DATA TO USE:
* * * * * * * * *

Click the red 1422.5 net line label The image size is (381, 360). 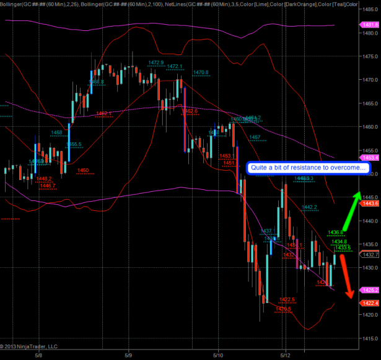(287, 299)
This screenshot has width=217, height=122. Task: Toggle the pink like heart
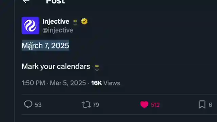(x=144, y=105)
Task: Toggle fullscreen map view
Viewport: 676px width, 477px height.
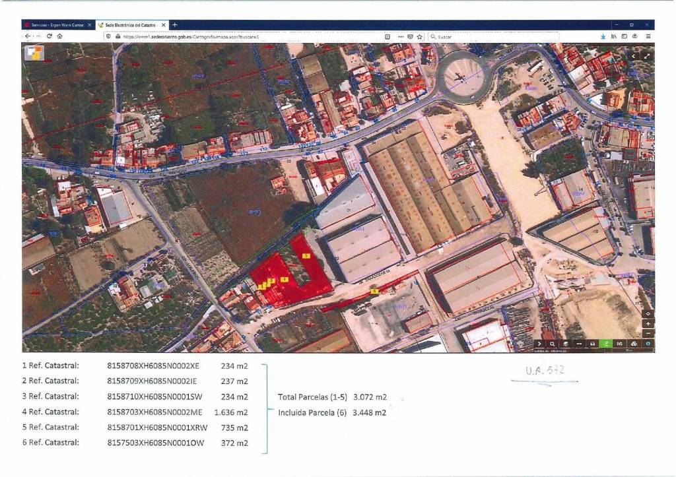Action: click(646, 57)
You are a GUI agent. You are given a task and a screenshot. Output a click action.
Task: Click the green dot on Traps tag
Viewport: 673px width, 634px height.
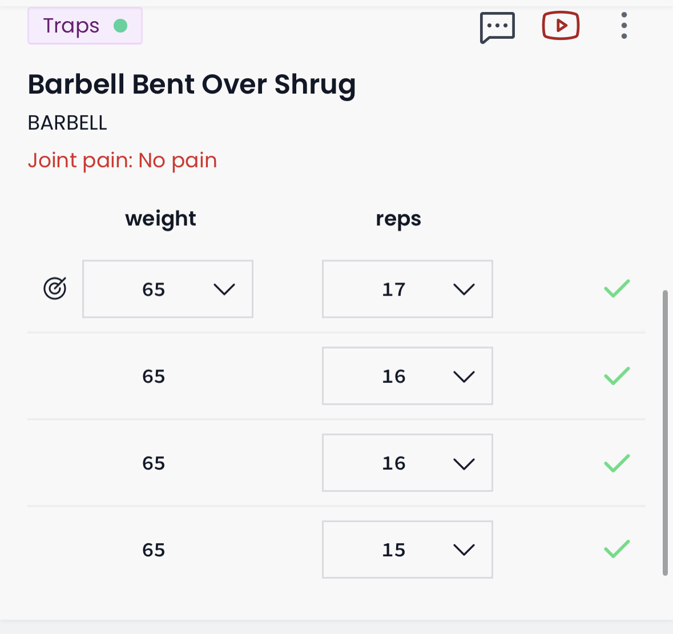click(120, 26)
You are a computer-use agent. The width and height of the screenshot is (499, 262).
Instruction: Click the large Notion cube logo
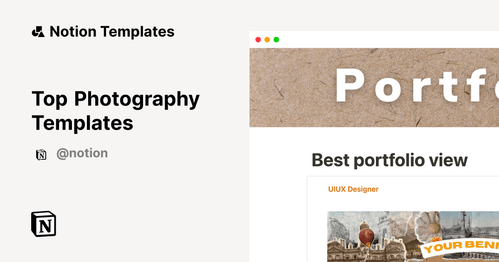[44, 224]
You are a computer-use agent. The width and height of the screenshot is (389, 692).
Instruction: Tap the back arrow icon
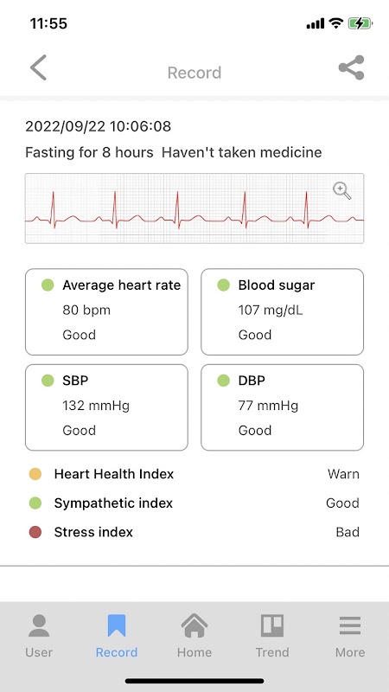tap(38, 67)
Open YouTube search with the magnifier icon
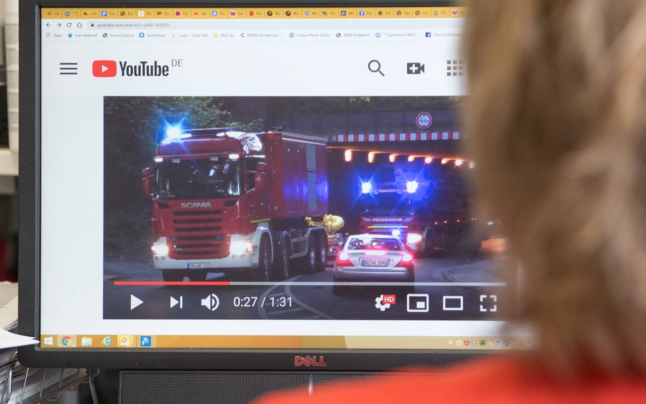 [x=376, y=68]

* * * * * * * * *

EXERCISE PROMPT: The lines above starting at the one that holds "Task: Toggle fullscreen map view" and ending at the one that holds "is (389, 692)." are to be written out exactly, ends included, and no pictures are to be copied.

EXERCISE RESPONSE:
Task: Toggle fullscreen map view
Viewport: 676px width, 477px height.
Action: click(646, 57)
You are a GUI agent. You are given a task and a screenshot. Output a click action.
Task: Click the green dot on Traps tag
Viewport: 673px width, 634px height.
click(120, 26)
You are a computer-use agent. The width and height of the screenshot is (499, 262).
Instruction: Click the large Notion cube logo
[44, 224]
You are a computer-use agent. The width and height of the screenshot is (389, 692).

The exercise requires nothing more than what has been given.